L'engagement de caution de Madame P. étant ainsi entaché de nullité, le jugement déféré sera infirmé de ce chef et la CAISSE RÉGIONALE DE CRÉDIT AGRICOLE MUTUEL déboutée de sa demande en paiement à l'encontre de cette caution.

Sur l'engagement de caution de Monsieur Jean Claude P. :

Monsieur P. est poursuivi non pas en sa qualité d'associé répondant indéfiniment des dettes sociales mais en vertu d'un engagement de caution solidaire dans la limite de 504000 € .

C'est donc sans aucun fondement que les premiers juge ont limité la condamnation de cette caution en proportion de ses parts dans le capital social.

Le jugement déféré sera infirmé sur ce point.

Le jugement du 6 mars 2012 a prononcé la déchéance du droit aux intérêts, frais et pénalités pour défaut d'information des cautions de la part de la CAISSE RÉGIONALE DE CRÉDIT AGRICOLE MUTUEL ALPES PROVENCE, à l'égard de Monsieur Jean Claude P. qui l'avait demandé sur le fondement des dispositions de l'article L341-6 du code de la consommation.

La CAISSE RÉGIONALE DE CRÉDIT AGRICOLE MUTUEL justifie avoir procédé à l'information annuelle de Monsieur P. jusqu'au 25 mars 2011 mais ne produit aucun justificatif de l'envoi ultérieur de l'information prévue à l'article L341-6 de la consommation, de sorte que la déchéance du droit aux intérêts de retard et pénalités est encourue à compter de cette date.

Monsieur P. sera en conséquence condamné au paiement de la somme de 282230,38 € outre intérêts de retard du 31 août 2010 au 25 mars 2011 et au taux légal au delà.

Aucune considération d'équité ne justifie qu'il soit fait application des dispositions de l'article 700 du code de procédure civile en faveur de l'une ou l'autre partie.

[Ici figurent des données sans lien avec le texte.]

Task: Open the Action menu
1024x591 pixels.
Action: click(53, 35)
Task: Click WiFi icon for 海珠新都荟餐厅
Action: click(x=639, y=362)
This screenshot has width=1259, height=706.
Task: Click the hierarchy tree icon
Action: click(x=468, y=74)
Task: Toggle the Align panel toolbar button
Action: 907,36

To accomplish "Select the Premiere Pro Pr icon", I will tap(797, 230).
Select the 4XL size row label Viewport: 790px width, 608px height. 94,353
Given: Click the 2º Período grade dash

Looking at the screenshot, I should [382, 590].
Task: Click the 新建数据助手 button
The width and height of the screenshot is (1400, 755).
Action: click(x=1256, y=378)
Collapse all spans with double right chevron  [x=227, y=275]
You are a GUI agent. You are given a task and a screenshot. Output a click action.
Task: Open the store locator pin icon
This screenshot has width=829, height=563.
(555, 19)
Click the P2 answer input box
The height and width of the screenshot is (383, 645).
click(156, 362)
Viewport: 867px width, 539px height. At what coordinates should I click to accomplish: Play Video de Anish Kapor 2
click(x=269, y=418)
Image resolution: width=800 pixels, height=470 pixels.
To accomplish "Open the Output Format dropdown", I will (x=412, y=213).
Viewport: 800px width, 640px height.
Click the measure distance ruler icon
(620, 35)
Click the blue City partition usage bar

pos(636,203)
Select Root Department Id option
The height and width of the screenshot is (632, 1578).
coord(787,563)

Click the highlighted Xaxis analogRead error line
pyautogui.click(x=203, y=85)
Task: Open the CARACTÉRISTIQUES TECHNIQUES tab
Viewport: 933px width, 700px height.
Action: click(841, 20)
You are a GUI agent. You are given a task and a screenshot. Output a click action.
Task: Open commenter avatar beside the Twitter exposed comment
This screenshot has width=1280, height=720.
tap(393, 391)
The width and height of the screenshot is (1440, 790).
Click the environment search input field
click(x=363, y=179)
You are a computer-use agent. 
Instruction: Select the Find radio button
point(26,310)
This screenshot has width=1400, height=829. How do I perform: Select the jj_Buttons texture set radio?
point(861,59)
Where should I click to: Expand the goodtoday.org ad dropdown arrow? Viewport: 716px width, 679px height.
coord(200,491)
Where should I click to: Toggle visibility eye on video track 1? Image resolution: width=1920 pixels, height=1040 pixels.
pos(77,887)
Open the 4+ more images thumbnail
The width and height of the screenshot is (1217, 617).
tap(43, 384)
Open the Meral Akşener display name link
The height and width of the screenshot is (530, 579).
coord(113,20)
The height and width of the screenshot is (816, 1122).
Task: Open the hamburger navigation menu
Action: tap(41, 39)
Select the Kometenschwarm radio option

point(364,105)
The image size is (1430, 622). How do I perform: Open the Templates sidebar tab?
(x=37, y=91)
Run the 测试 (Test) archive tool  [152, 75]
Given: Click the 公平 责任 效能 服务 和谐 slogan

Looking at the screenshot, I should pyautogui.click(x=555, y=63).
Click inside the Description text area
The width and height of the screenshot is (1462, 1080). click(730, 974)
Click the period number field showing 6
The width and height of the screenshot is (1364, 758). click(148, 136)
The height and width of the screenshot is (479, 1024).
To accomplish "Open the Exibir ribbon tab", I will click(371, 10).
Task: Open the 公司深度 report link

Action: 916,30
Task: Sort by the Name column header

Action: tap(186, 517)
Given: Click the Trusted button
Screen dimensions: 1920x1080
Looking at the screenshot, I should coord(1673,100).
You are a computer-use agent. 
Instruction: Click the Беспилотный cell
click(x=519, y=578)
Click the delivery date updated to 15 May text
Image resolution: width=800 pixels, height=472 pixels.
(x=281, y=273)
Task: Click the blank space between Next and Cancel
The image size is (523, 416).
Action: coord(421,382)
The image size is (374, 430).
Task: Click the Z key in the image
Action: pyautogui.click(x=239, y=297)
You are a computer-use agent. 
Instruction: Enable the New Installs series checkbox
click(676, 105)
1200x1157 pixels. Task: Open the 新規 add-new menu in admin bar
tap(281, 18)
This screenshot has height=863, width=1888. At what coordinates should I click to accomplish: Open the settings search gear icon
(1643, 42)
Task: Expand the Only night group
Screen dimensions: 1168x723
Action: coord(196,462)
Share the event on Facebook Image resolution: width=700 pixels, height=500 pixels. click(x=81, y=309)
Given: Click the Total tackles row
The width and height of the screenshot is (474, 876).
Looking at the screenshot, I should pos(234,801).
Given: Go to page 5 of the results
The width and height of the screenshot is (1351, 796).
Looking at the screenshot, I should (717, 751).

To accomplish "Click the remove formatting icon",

En application des dispositions de l'article 696 du code de procédure civile, il y a lieu de faire masse des dépens qui seront supportés pour moitié par la CAISSE RÉGIONALE DE CRÉDIT AGRICOLE MUTUEL, partie perdante contre Madame P., et pour moitié par Monsieur P., partie perdante contre l'appelant.


PAR CES MOTIFS :

La cour, statuant par mise à disposition au greffe, par arrêt de défaut,

- INFIRME le jugement déféré, statuant à nouveau :

- PRONONCE la nullité de l'engagement de caution de Madame Marie Jeanne P.,

- DÉBOUTE la CAISSE RÉGIONALE DE CRÉDIT AGRICOLE MUTUEL ALPES PROVENCE de ses demandes à l'encontre de Madame Marie Jeanne P.,

- DIT qu'à l'égard de Monsieur Jean Claude P., la CAISSE RÉGIONALE DE CRÉDIT AGRICOLE MUTUEL ALPES PROVENCE est déchue du droit aux intérêts de retard à compter du 25 mars 2011,

- CONDAMNE Monsieur Jean Claude P., en qualité de caution solidaire de la SARL L'ANCRE DU GALION, à payer à la CAISSE RÉGIONALE DE CRÉDIT AGRICOLE MUTUEL ALPES PROVENCE la somme de 282230,38 € outre intérêts au taux de 7,20% du 31 août 2010 au 25 mars 2011 et au taux légal au delà,

- DIT n'y avoir lieu à application des dispositions de l'article 700 du code de procédure civile,

- FAIT MASSE des dépens qui seront supportés pour une moitié par la CAISSE RÉGIONALE DE CRÉDIT AGRICOLE MUTUEL ALPES PROVENCE et pour l'autre moitié par Monsieur Jean Claude P., les dépens d'appel étant recouvrés conformément aux dispositions de l'article 699 du code de procédure civile.